Work to complete
Repeat word for word the passage of the article on The Heads of Cerberus that runs from "The Heads of" up to and including "Philadelphia in 2118.".

The Heads of Cerberus is a science fiction novel by American writer Francis Stevens. The novel was originally serialized in the pulp magazine The Thrill Book in 1919, and it was first published in book form in 1952 by Polaris Press in an edition of 1,563 copies.  It was the first book published by Polaris Press. A scholarly reprint edition was issued by Arno Press in 1978, and a mass market paperback by Carroll & Graf in 1984.

Plot introduction
The novel concerns people who, after inhaling a grey dust, are transported to a future totalitarian Philadelphia in 2118.

Reception
Groff Conklin called it "perhaps the first science fantasy to use the alternate time-track, or parallel worlds, idea." Boucher and McComas praised the novel as "a slightly dated but still originally imaginative and acutely satiric story." P. Schuyler Miller found Cerberus "dated and old-fashioned", but noted it was "a pioneering variation on the parallel worlds theme."

Material

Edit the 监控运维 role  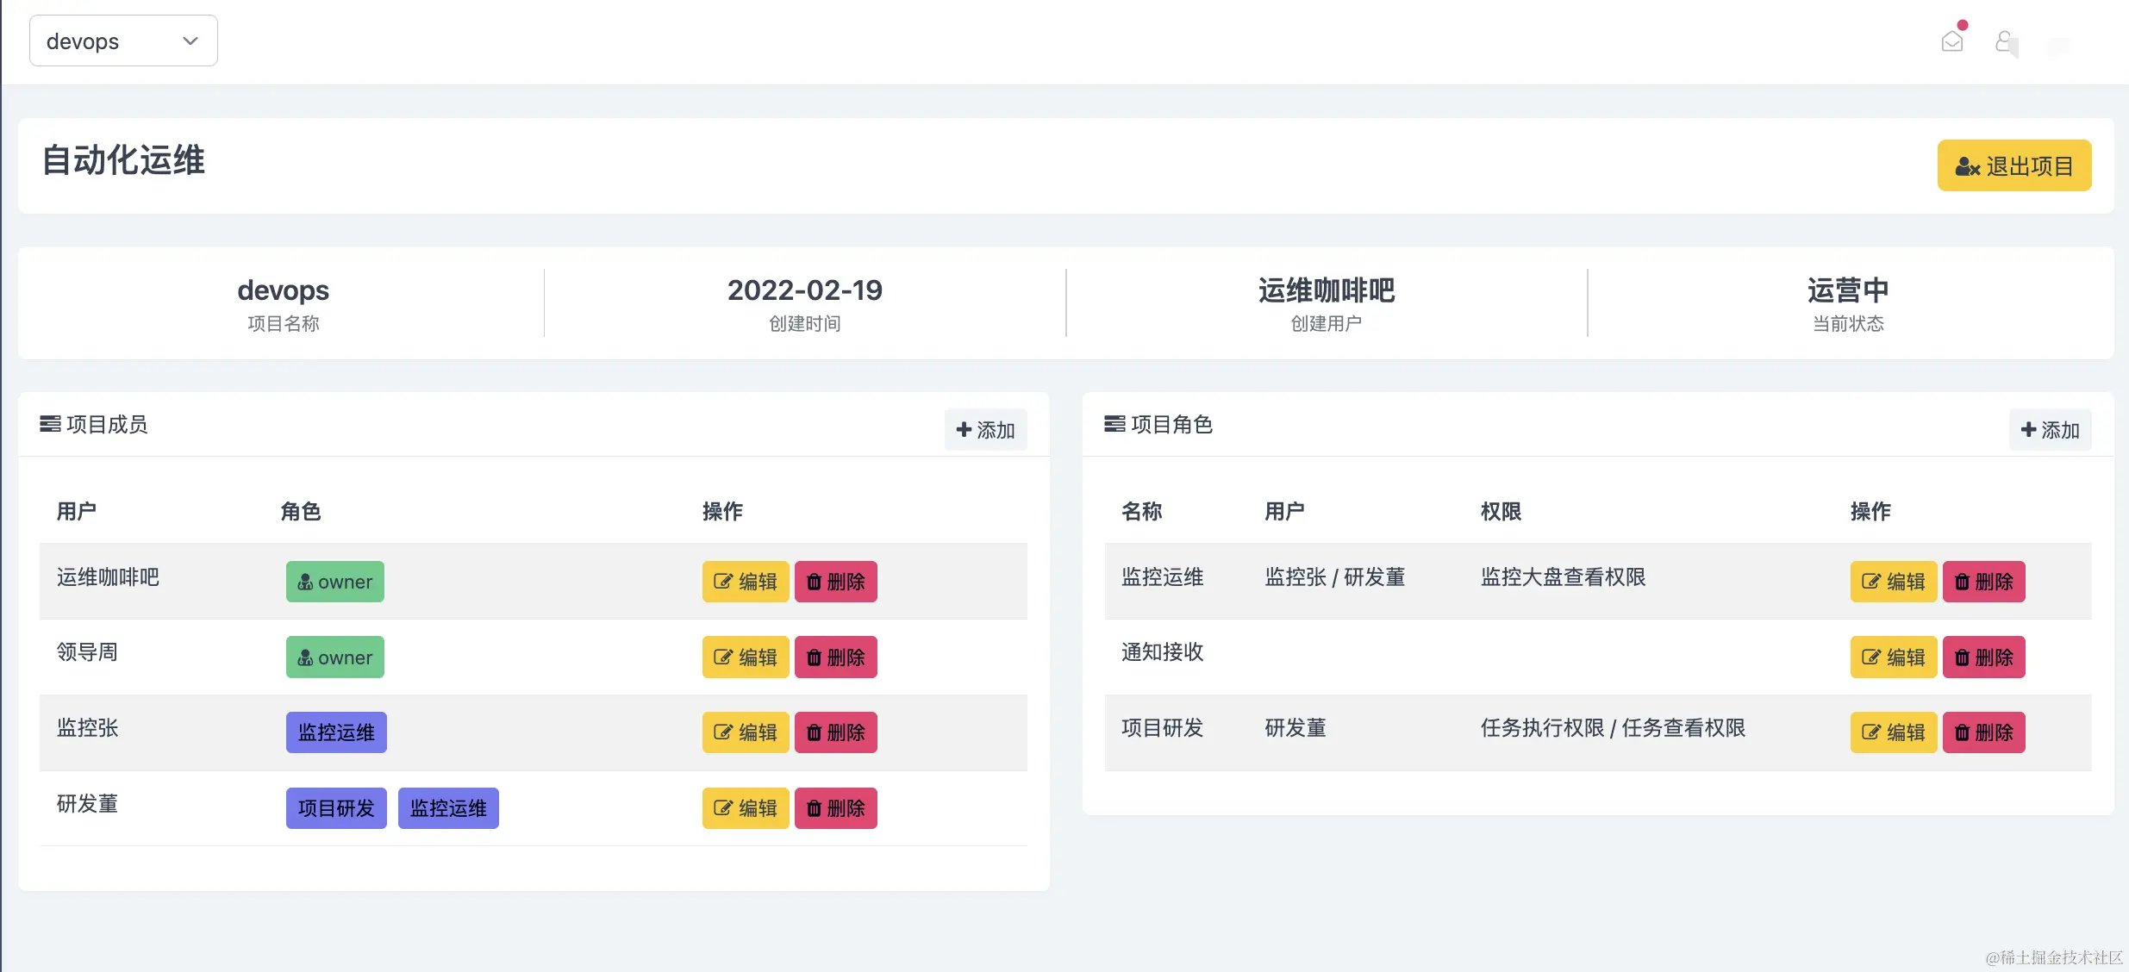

Reply
The Heads of Cerberus is a science fiction novel by American writer Francis Stevens. The novel was originally serialized in the pulp magazine The Thrill Book in 1919, and it was first published in book form in 1952 by Polaris Press in an edition of 1,563 copies.  It was the first book published by Polaris Press. A scholarly reprint edition was issued by Arno Press in 1978, and a mass market paperback by Carroll & Graf in 1984.

Plot introduction
The novel concerns people who, after inhaling a grey dust, are transported to a future totalitarian Philadelphia in 2118.